In terms of space, that’s 3.3 acres per megawatt, which compares very favorably to the NREL’s estimate for land-based solar at 8.3 acres per MW. 
Solar PV on BC’s Lakes and Reservoirs?
BC has plenty of lakes and reservoirs, so could we do the same here? Okanagan Lake covers 86,000 acres. If solar was installed on 10% of its surface, providing 2600 MW of capacity, it would generate 3,000 GWh a year, sufficient to power 270,000 households (or 500,000 future households using super-efficient lights and appliances). Swimming facilities and docks for boats could turn the array into a pleasurable public amenity. 
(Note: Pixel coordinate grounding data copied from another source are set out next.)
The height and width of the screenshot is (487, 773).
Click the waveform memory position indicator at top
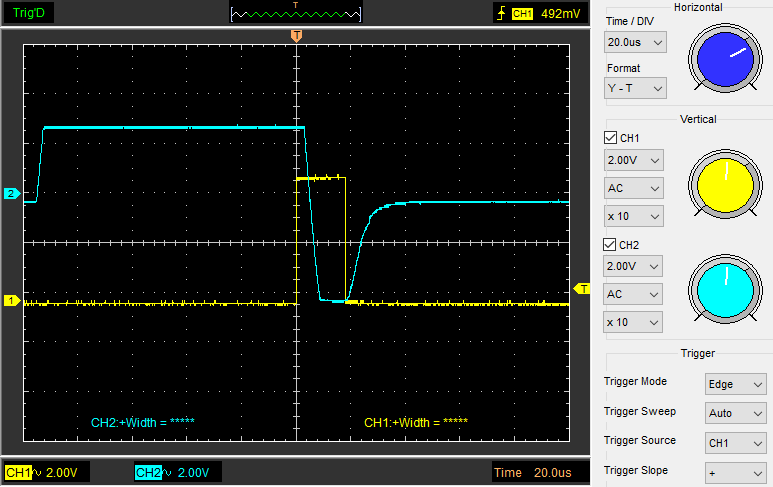tap(295, 13)
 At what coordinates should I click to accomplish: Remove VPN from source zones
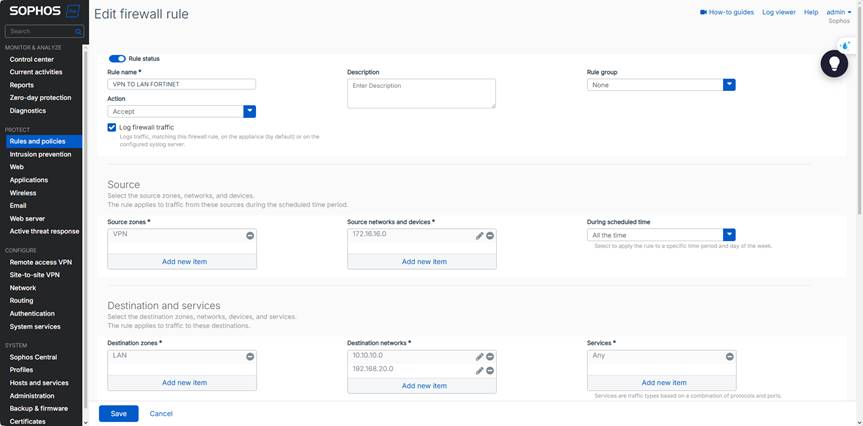(x=250, y=236)
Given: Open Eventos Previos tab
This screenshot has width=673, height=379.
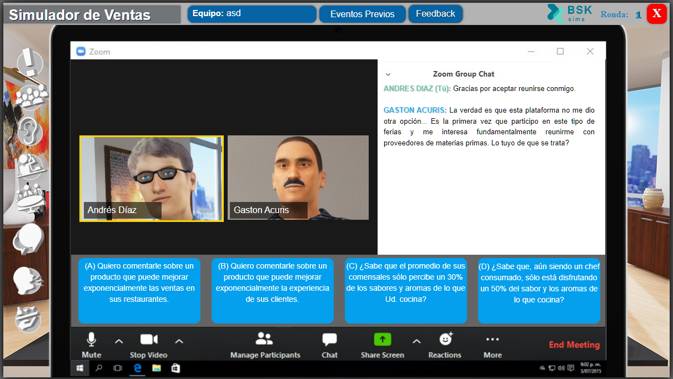Looking at the screenshot, I should point(362,14).
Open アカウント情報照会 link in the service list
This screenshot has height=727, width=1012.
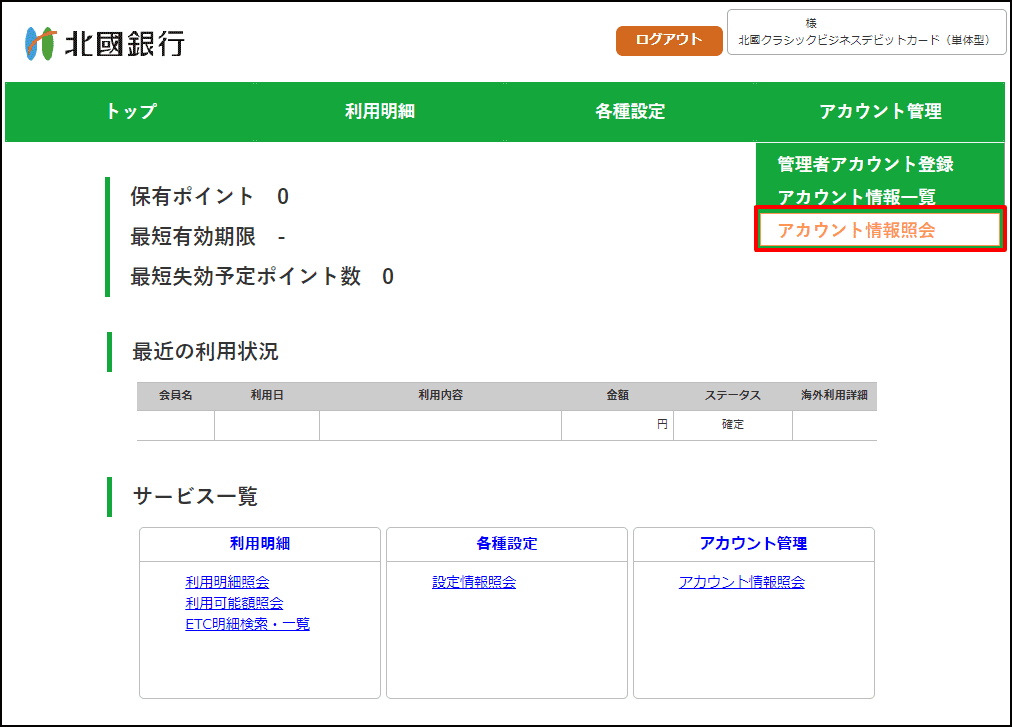pyautogui.click(x=741, y=582)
The calculation assumes a 12.5% capacity factor, which is low. Solar efficiency is determined by climate, temperature and technology, and solar efficiency is creeping up every year. Ciel & Terre report that their system has a higher efficiency due to the cooling effect of water on the panels, so the estimates here are all low-balls.
The Upper and Lower Arrow Lakes in the Kootenays are 230 km long, running from Revelstoke to Castlegar; the lakes were created in the 1960s when the Columbia River was dammed, raising the water level by 12 metres. If 10% of their 113,000 acres was covered with solar it could provide 11,000 MW of capacity, generating 12,000 GWh a year, enough for a million households.
Cowichan Lake on Vancouver Island covers 15,000 acres, so 10% solar coverage there would generate 550 GWh a year, sufficient for 50,000 households.
The Williston Reservoir behind BC Hydro’s WAC Bennett dam is far larger at 410,000 acres, so 10% solar coverage there would generate 13,500 GWh a year - the same as the dam itself.
What are the Ecological Impacts?
What about ecological impacts? A floating solar array would darken the water beneath, so fish might not hang out beneath it, but it would also cool the water, helping to offset the warming we are causing by our use of fossil fuels and discouraging algae growth. The arrays would also reduce evaporation, enabling more water to be stored.
What about the practical aspects? The floating panels can rise and fall, but the large flat area has a calming impact since it sucks the momentum out of any waves. In Japan, the panels are designed to be able to stand up to a typhoon. The angle of the panels is low, so they will not be caught by the wind. They have not yet been installed on lakes that freeze in winter, but if they were, it would need a platform that allowed ice to form underneath, lifting the solar array above it.
Crazy - or Not?
So is this crazy, or not? If you find yourself instinctively dismissing the idea, do at least first visit Ciel & Terre’s website at www.ciel-et-terre.net, and see the photographs and videos of installed systems. This is not a hypothetical proposal.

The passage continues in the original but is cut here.